* [Description of the task]
Can you reproduce, word for word, the part of the Let's Encrypt interview below from "What exactly is" to "alter the data."?

* [Extract]
##########
The percentage of websites protected with HTTPS secure encryption —indicated by the lock icon in the address bar of most browsers—has jumped from just over 40% in 2016 to 80% today.
That's largely due to the efforts of Let's Encrypt, a nonprofit certificate authority co-founded in 2013 by J. Alex Halderman, a University of Michigan professor of computer science and engineering.
By offering a free service, Let's Encrypt has turned the implementation of HTTPS from a costly, complicated process to an easy step that's within reach for all websites. The certificate authority is now the world's largest, providing more HTTPS certificates than all other certificate authorities combined.
Halderman and his collaborators at Let's Encrypt—the Electronic Frontier Foundation, Mozilla, Cisco and Stanford University—have published a paper detailing how the project came to fruition. They hope it serves as a model for streamlining other aspects of the internet infrastructure we all rely on every day.
What exactly is an HTTPS certificate authority?
Halderman: HTTPS is the protocol that web browsers use to talk to web servers over an encrypted connection. It provides confidentiality by preventing eavesdroppers from making sense of the data. It provides integrity by preventing malicious networks from changing the data. And it provides authentication by ensuring that you're talking to the server shown in the browser's address bar rather than an imposter. That last part is essential. If HTTPS didn't have authentication, an attacker could redirect the connection to a server they controlled and read or alter the data.
Authentication is also the tricky part, and that's where certificate authorities come in. They're a small group of organizations that web browsers trust to vouch for the identity of servers. To implement HTTPS, a website first has to prove to a certificate authority that it really is the server at a particular internet domain. Then the certificate authority issues the site a digitally signed certificate, which works like a driver's license to let browsers confirm its identity.
Why is encryption important on websites that don't handle sensitive information?
Halderman: When HTTPS was invented in the 1990s, it was intended mostly for credit card transactions and online banking. But since then, the internet has become a much more dangerous place. Edward Snowden showed us that governments were surveilling traffic on a global scale. We've also seen instances where governments and others have changed internet traffic to attack the user's computer, or to use their computer to attack third parties.
So today, encryption is important not just for financial transactions but for all online communications. That's why it's important to make it accessible to every website operator, and Let's Encrypt is doing just that. It has been particularly good at driving HTTPS adoption on smaller websites that don't have the resources to get a certificate through the traditional process.
Why has HTTPS been so difficult to implement?
Halderman: Traditionally, implementing HTTPS has required website operators to choose a certificate authority, prove their identity to them, pay as much as a few hundred dollars for a certificate, wait for it to arrive, then follow a complicated series of steps to install it. You have to repeat the process every year or two, and if you don't do it on time, your website might go down. So a lot of websites, particularly smaller ones, just left their sites unencrypted.
##########
* [Record excerpts]
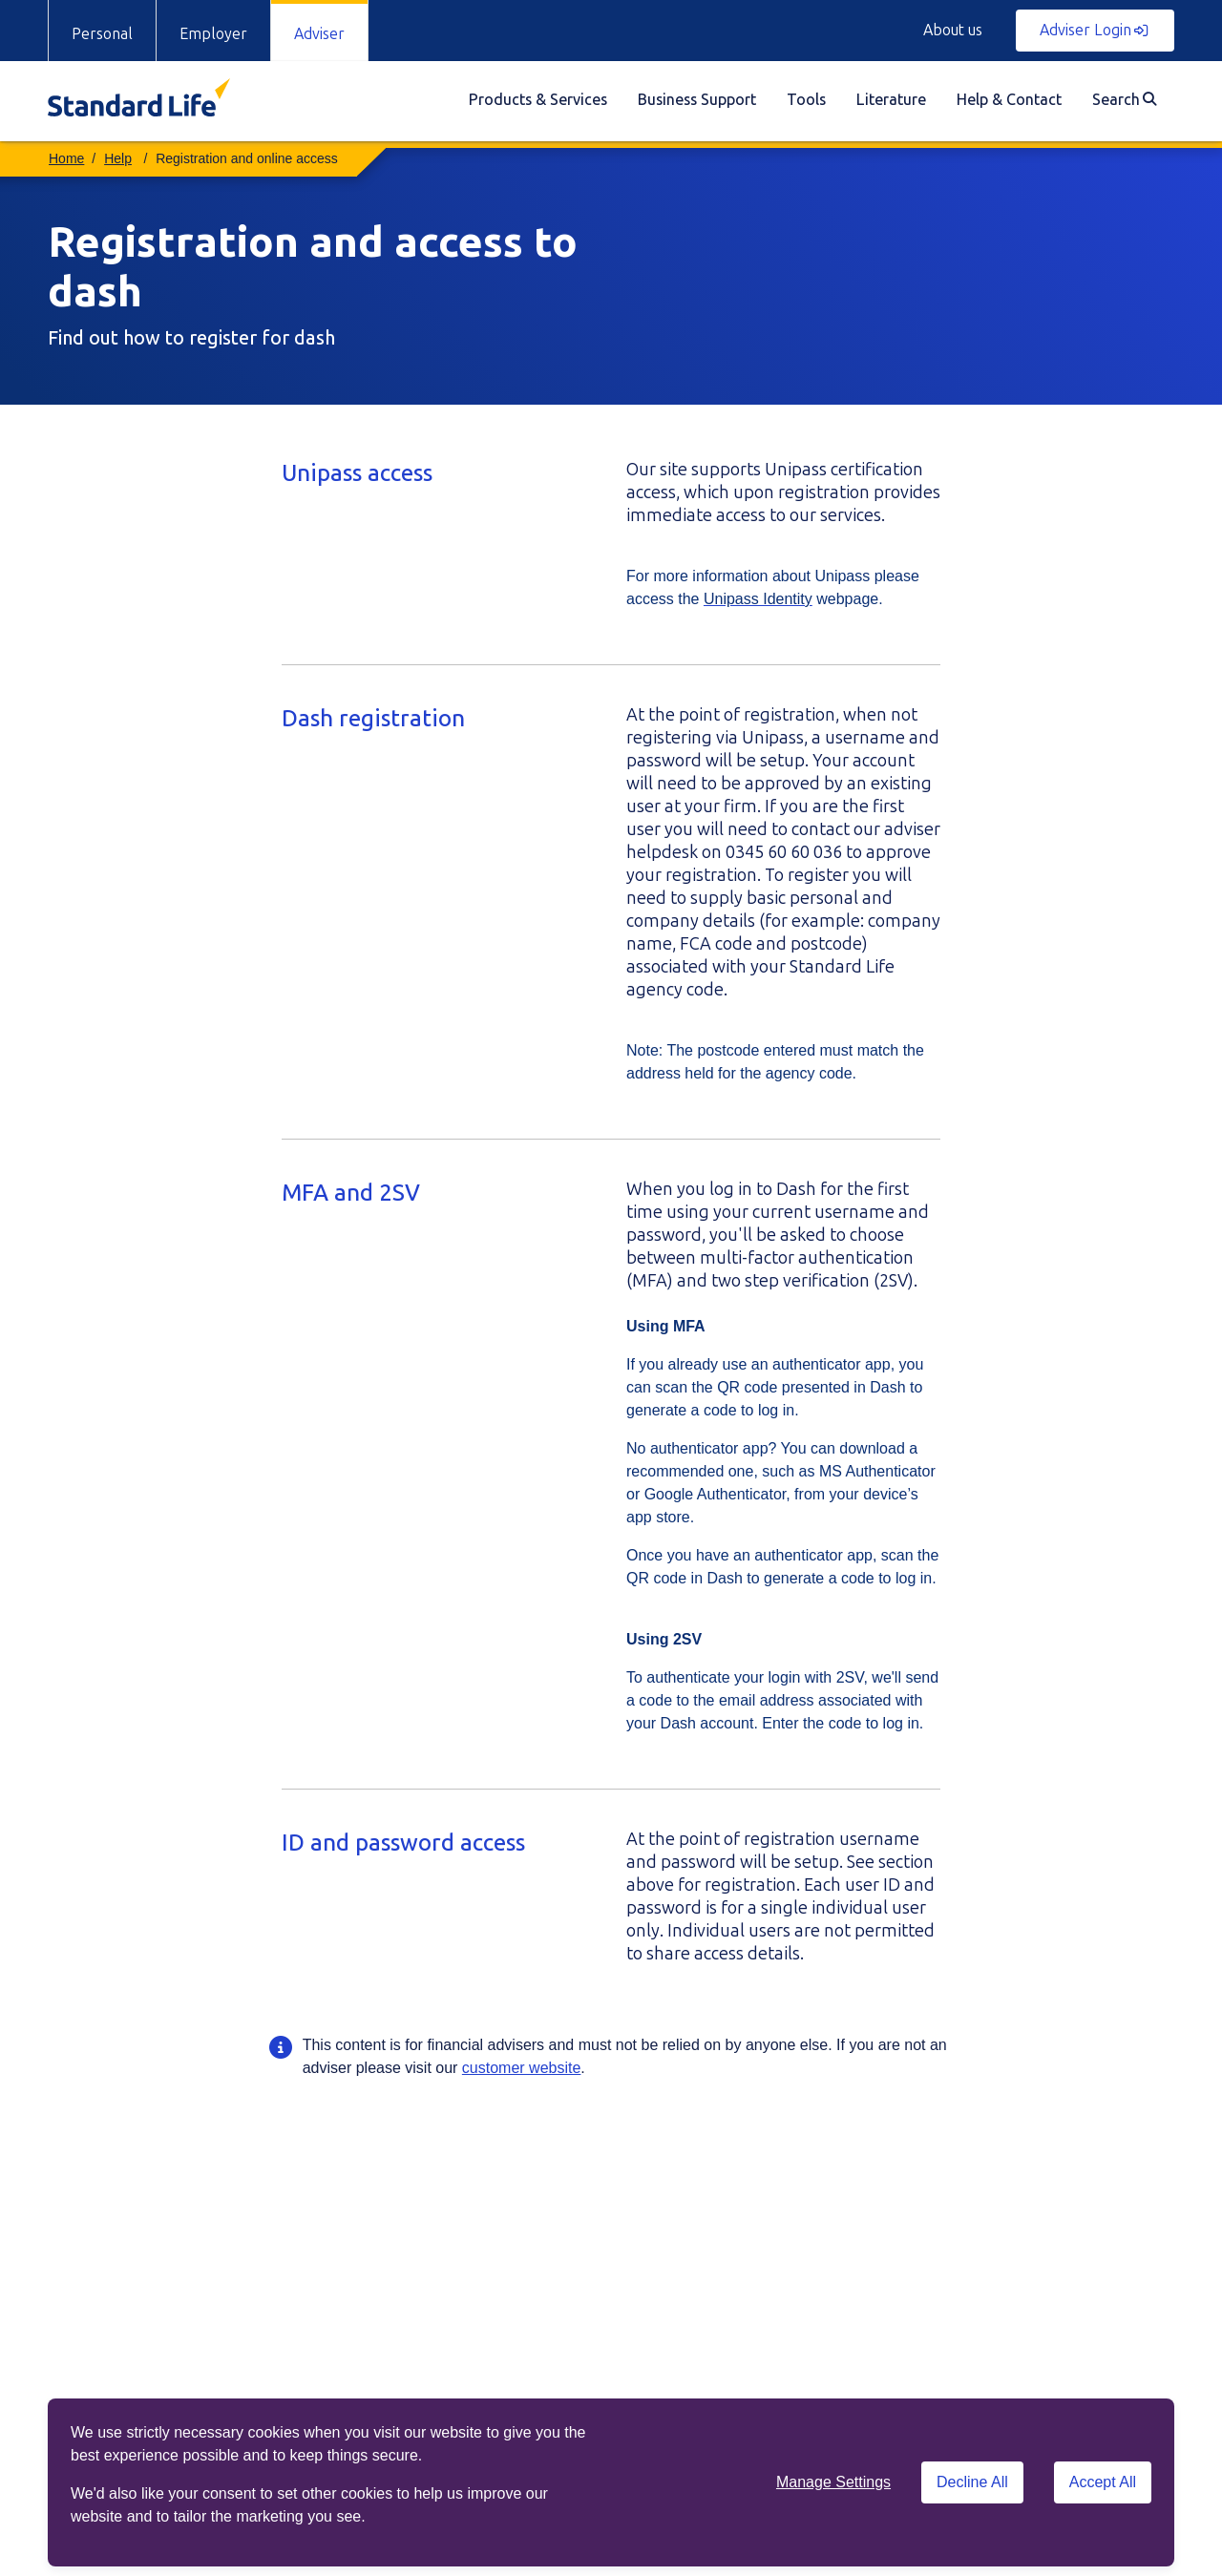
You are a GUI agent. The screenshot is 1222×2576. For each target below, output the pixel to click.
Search (1124, 100)
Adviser (319, 34)
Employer (213, 34)
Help (118, 158)
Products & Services (538, 100)
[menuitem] (537, 101)
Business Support (697, 100)
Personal (102, 34)
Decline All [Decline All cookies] (972, 2482)
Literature (891, 100)
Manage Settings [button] (833, 2482)
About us (952, 30)
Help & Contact (1009, 100)
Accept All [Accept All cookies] (1102, 2482)
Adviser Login (1094, 30)
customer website (521, 2068)
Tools (806, 100)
##########
* [Exercise response]
What exactly is an HTTPS certificate authority?
Halderman: HTTPS is the protocol that web browsers use to talk to web servers over an encrypted connection. It provides confidentiality by preventing eavesdroppers from making sense of the data. It provides integrity by preventing malicious networks from changing the data. And it provides authentication by ensuring that you're talking to the server shown in the browser's address bar rather than an imposter. That last part is essential. If HTTPS didn't have authentication, an attacker could redirect the connection to a server they controlled and read or alter the data.